-- Direction 1 --
Answer these questions using the review of On Paradise Drive:
(a) Which publisher released the book, and at what price?
(b) According to the review, what do the "crunchy" suburbs stand out as?
(c) Which planned community does Brooks treat as a prototype of exurban development?
-- Direction 2 --
Continue the review of On Paradise Drive from where it stops.

══ Provided passage ══

David Brooks, On Paradise Drive

How We Live Now (And Always Have) in the Future Tense

By Brian Ladd

Simon & Schuster, 2004. 320 pages, hardcover. $25.00

Many books on suburbia aren’t really about the suburbs. Suburbia is just the setting for modern American life, and some authors are keen to tell us how messed up our lives really are. Others, like David Brooks, insist that suburbia (and America) is really quite dandy—although in his telling it is a pretty silly place. Brooks seems to have realized that clear-eyed assessments of suburban normalcy can’t compete with colorful caricatures of material excess. So, he has combined a lampoon of suburban consumerism with a thoughtful vindication of the American middle class. The question is whether readers will find the sober argument as persuasive as the colorful send-up.

Brooks divides our suburban world into “zones” that might bear a passing resemblance to conventional zoning categories, but he defines them through clever observations about brand names and fashion trends. His most entertaining chapter, an imaginary drive through these various neighborhoods, begins well inside the city borders, in the trend setting “cool zone,” which displays “a stimulating mixture of low sexuality and high social concern” and where many people have “dreadlock envy.” Farther out, the first suburbs we encounter are the “crunchy” ones, with their own strict codes of anti-fashion, but which stand out as the “last bastions of anticommercialism.” Nearby are the most desirable suburbs of all, those in which “it is apparently socially acceptable to buy a luxury car so long as it comes from a country that is hostile to U.S. foreign policy.” Residual anti-suburban yearning remains visible in the centers of these towns, which “have performed the neat trick of being clearly suburban while still making it nearly impossible to park.” Here the successful professionals can set foot on actual sidewalks while on their way to one-of-a-kind restaurants and boutiques. This is the habitat of the “bourgeois bohemians” whose consumption habits Brooks chronicled in his previous book, Bobos in Paradise.

Paradise Drive, however, extends far beyond bobo heaven into remote suburbs uncharted by the chattering classes. Brooks employs enough familiar names and shapes to convince us that we recognize each of his zones, although they are composite types rather than real places. For example, Brooks takes us to “immigrant enclaves” because he is fascinated by the first generation acquisition of the most visible trappings of suburban affluence. “These peoples’ attitudes about their millions are roughly the same as Pamela Anderson’s attitude about her breasts: they worked damn hard to get them, and now that they’ve got them they are sure as hell going to show them off.” In fact, immigrants who have proudly arrived in the American upper-middle class tend not to cluster in ethnic ghettos, but for Brooks that is beside the point, since the differences between his zones are ultimately as superficial as those between competing brands of toilet paper.

Brooks’s main interest has shifted out to the exploding exurbs, the newest and most complete realization of the suburban ideal. This is the land of ultimate sprawl, although New Urbanists will be bemused to learn that Brooks considers their planned front-porch communities like Kentlands, Maryland, to be the prototypes of exurban development. He either does not know or does not take seriously the New Urbanists’ aspirations to reinvent the suburb. Exurban communities where people stroll down their street and say “howdy” to their neighbors undoubtedly exist in the U.S., but they are more often found in the advertisements that Brooks freely cites. More typical of exurbia are widely spaced houses in isolated subdivisions, connected by wide roads lined with shopping strips and parking lots.

═══
══ Dataset rows ══

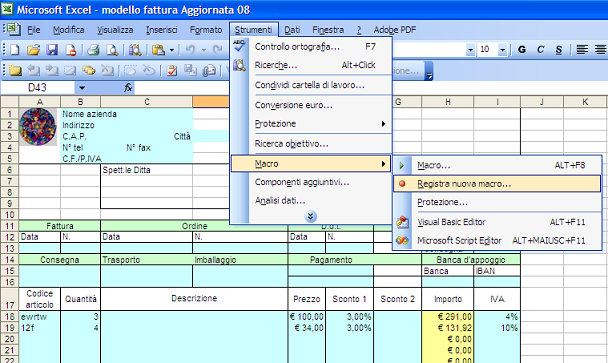Viewport: 608px width, 363px height.
Task: Toggle Underline with the S button
Action: click(x=559, y=50)
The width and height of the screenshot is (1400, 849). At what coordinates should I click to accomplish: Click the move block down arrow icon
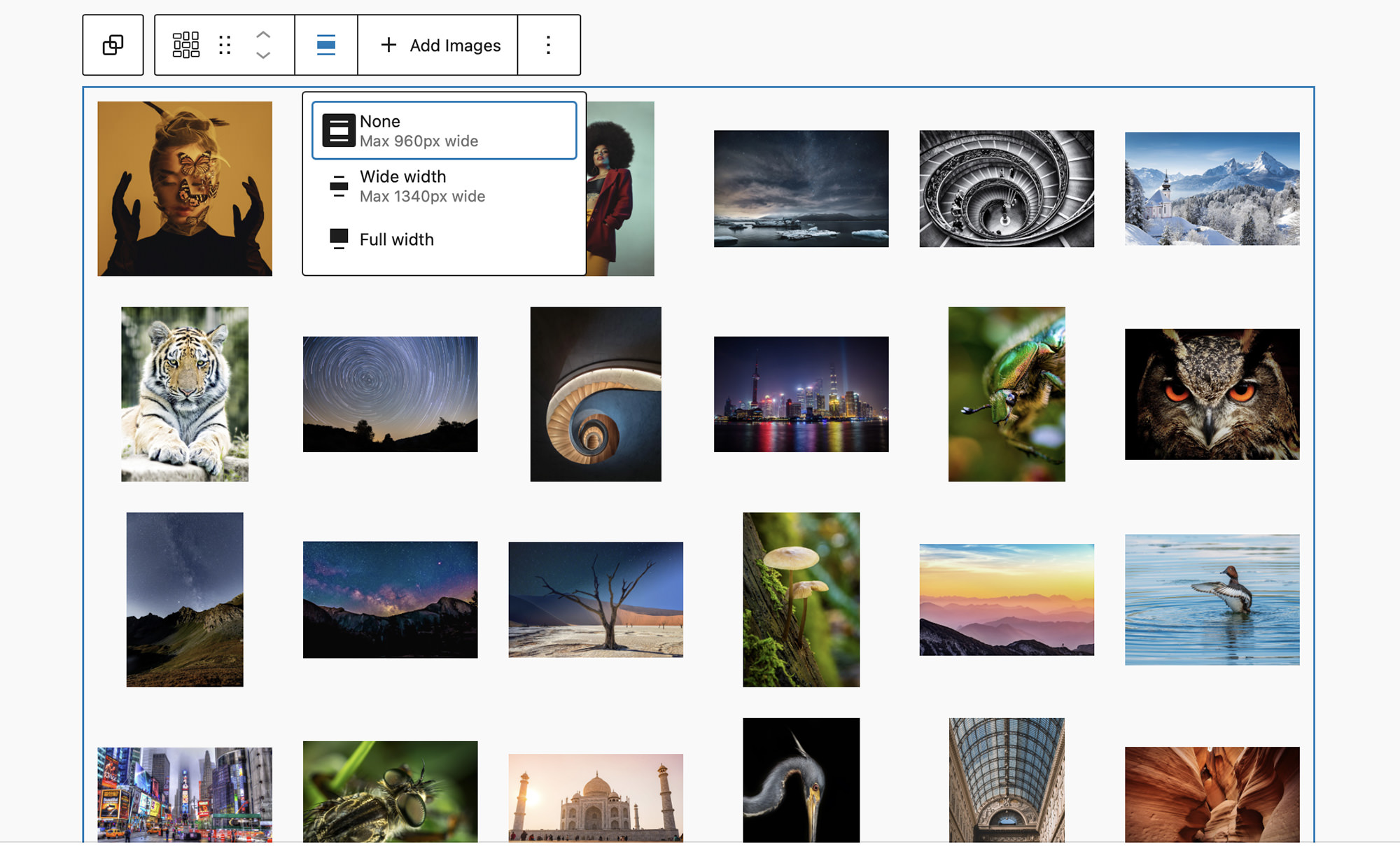pos(262,56)
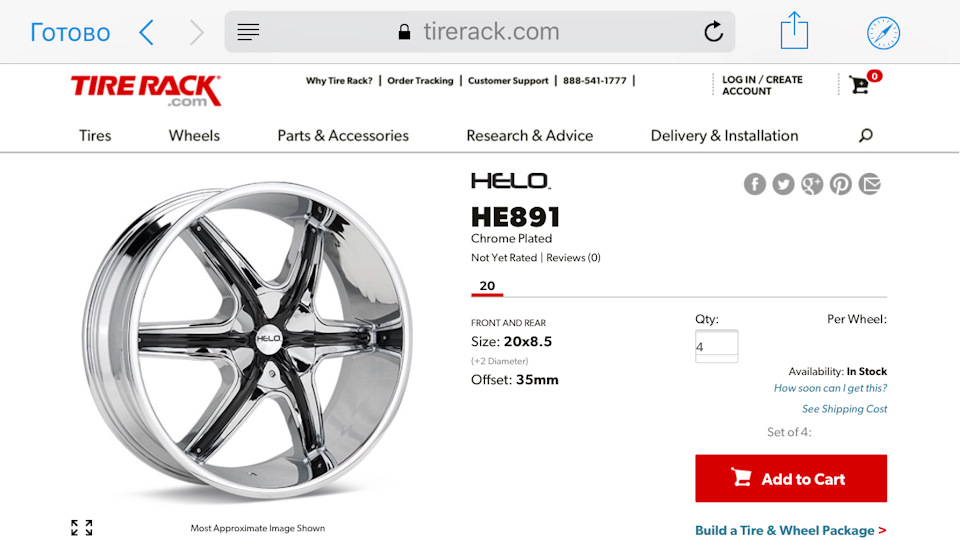Expand wheel image to fullscreen
This screenshot has width=960, height=540.
[82, 527]
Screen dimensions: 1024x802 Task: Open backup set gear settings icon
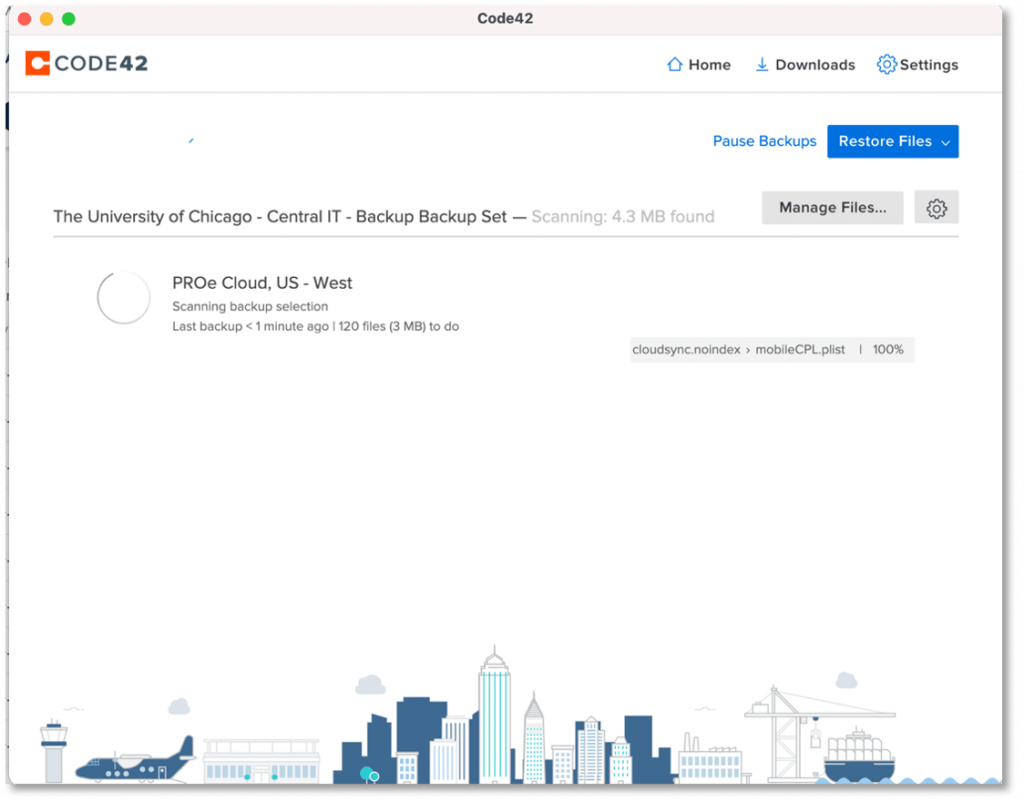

═══

-- Exercise answer 1 --
(a) Simon & Schuster, at $25.00.
(b) The "last bastions of anticommercialism."
(c) Kentlands, Maryland.

-- Exercise answer 2 --
Here, in Brooks’s telling, you find people who have fled the congested and sophisticated inner suburbs in order to live the life of Patio Man, who lusts after lawn tractors, and Realtor Mom, whose trips to the Price Club demonstrate the suburban rule: “the bigger the car, the thinner the woman.” Brooks probably suspects that he is writing for a bobo audience that might need to be convinced of this new American normality. So he offers up caricatures for them to devour and hopes that they might sit still long enough to be told that this suburban frontier is the America that really matters, and not only to the future of the Republican Party. As a place unfettered by history or tradition, it is the most complete version of the American Dream to date, Brooks seems to be saying, and it is the life most Americans aspire to. The exurbs are booming everywhere, and the most thoroughly exurban cities like Las Vegas and Phoenix are growing fastest of all. Brooks does not think the “cool zones” and “crunchy suburbs” are dying, but they are sideshows, as are the very rich and the very poor, whether in Manhattan or Detroit. Many inhabitants of the inner, cooler zones think that a paved countryside and endless traffic jams reveal a suburban America that has gone seriously wrong, and that new ideas about urban design are called for. Brooks does not dispute those views — he ignores them.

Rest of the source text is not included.